** SOURCE EXTRACT follows **
Pizza-ed Off: Compost Firm Sued For $7.6 Million For Using ‘Toxic’ Fast Food Wrappers In Fertilizer
RASTATT, Germany — German officials have announced their hope to extract $7.6 million from a compost company, allegedly contaminating groundwater and 2,500 acres of land, using toxic waste paper as fertilizer.
The announcement came from officials in Rastatt (southern state of Baden-Wuerttemberg, Germany), who claims a compost company with headquarters in Baden-Baden (yet to be named) has committed Germany’s worst environmental scandals in terms of volume of land contamination.
“The company is spreading compost mixed with paper sludge on agricultural fields as fertilizers. The sludge contains perfluorochemicals (PFCs), which are not degradable, that made their way into the groundwater and forced a water plant to shut down,” said officials.
Municipal officials discovered it during a routine inspection in 2012.
PFCs are non-biodegradable and bioaccumulate in the environment. They induce severe health consequences, such as neonatal mortality, neurotoxicity, and immunotoxicity, as per the research.
German officials hope to get EUR 6.5 million (GBP 5.6 million) from the business for the alleged contamination of 2,500 acres of land with PFCs, which are chemicals used to make fluoropolymer coatings or products are resistant to heat, oil, stains, grease, and water.
Fluoropolymer coatings are chemicals, including perfluorooctane sulfonic acid (PFOS) and perfluorooctanoic acid (PFOA), which have been a concern because they do not break down the environment.
They are often used in food packaging such as pizza boxes, sandwich wrappers, and microwaveable popcorn bags because they help paper repel oil and grease.
These chemicals cannot dissolve in water and are dangerous if ingested by humans or animals.
They increase the risk of developing problems linked to the immune system and can cause developmental and neurobehavioral issues with the liver and hormones.
They can also increase metabolic toxicity, which is when the body has trouble expelling dangerous substances.
Olaf Kasprzyk, managing director at Rastatt’s water supply, claimed the incident was Germany’s largest-ever environmental scandal due to the area that was affected.
However, the defendant has denied the allegations.
The trial was initially set to start on March 26. Still, new evidence has been put forward that experts will examine behind closed doors.
After the case, the decision garnered considerable public interest raising fears that large crowds would form during the proceedings.
“The extraordinarily high level of public interest increases fears that measures against the pandemic would not be respected during the negotiations,” said a spokesperson from the public prosecutor’s office.
The trial will be open to the public again once the Covid-19 measures allow it.
Since discovering the toxic chemicals, officials have invested in a new modern active carbon filter at a high cost.
As per the data, Germany’s three most critical environmental issues today are global warming or climate change, over-packaging of consumer goods, and future energy sources and supplies.
** End of SOURCE EXTRACT **
** DATA EXTRACTS follows **
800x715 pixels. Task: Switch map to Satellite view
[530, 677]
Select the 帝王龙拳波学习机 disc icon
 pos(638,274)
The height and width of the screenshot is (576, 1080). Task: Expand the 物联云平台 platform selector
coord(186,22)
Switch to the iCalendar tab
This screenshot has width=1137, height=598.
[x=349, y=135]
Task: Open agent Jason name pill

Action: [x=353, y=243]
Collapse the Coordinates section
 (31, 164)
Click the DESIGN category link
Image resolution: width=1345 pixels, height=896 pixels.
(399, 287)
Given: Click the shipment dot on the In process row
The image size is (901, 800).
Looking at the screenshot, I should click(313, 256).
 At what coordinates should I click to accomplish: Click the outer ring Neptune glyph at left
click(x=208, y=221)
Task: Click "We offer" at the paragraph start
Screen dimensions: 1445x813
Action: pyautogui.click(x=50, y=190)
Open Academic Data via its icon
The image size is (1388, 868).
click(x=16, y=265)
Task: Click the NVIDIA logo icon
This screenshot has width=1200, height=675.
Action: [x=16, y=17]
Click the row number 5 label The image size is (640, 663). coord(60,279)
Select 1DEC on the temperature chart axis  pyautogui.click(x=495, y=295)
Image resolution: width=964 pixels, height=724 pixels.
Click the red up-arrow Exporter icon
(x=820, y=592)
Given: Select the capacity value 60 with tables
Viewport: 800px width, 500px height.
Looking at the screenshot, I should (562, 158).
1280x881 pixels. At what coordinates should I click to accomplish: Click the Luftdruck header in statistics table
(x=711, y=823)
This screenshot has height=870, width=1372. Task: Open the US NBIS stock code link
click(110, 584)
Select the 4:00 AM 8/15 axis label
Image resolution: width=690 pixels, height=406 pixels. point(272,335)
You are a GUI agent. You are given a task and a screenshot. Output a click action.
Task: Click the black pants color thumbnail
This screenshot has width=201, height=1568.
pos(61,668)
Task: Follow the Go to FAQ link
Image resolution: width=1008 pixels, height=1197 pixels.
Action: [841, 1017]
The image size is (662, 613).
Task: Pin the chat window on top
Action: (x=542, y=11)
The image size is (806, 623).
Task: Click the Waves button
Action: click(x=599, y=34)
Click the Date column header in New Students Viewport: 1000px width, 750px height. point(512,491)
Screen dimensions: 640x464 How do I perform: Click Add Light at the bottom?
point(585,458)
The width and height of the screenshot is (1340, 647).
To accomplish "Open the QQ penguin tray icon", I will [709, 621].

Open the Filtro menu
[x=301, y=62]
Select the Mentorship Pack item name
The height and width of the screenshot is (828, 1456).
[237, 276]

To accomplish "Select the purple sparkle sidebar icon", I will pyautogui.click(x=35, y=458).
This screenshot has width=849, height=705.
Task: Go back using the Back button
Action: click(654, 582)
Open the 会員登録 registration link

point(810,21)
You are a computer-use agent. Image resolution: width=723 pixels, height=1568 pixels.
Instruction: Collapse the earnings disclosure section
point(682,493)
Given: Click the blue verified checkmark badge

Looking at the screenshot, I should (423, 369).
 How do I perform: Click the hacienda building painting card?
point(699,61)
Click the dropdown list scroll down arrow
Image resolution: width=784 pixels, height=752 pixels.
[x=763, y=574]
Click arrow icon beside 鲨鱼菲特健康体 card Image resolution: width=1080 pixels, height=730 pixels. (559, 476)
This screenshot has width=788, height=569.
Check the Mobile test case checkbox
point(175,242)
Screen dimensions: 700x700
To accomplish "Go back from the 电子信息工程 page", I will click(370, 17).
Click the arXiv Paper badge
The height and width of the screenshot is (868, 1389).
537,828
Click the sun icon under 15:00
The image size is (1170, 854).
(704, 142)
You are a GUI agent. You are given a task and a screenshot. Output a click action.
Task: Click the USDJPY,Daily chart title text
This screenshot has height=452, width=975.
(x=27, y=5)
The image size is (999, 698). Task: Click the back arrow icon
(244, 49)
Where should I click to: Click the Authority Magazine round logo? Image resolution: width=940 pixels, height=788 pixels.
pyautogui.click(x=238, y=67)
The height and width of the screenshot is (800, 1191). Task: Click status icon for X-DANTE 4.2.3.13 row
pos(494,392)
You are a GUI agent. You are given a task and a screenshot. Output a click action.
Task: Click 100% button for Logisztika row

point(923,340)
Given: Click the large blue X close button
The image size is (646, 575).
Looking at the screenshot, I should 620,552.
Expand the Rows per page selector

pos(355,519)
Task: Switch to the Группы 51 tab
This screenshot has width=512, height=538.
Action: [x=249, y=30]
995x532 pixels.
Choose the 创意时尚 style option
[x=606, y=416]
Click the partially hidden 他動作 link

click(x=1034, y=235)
** End of DATA EXTRACTS **
**TASK PROMPT**: Reproduce the stretch of the compost lawsuit article from "They can also" through "behind closed doors.".

**EXPECTED OUTPUT**:
They can also increase metabolic toxicity, which is when the body has trouble expelling dangerous substances.
Olaf Kasprzyk, managing director at Rastatt’s water supply, claimed the incident was Germany’s largest-ever environmental scandal due to the area that was affected.
However, the defendant has denied the allegations.
The trial was initially set to start on March 26. Still, new evidence has been put forward that experts will examine behind closed doors.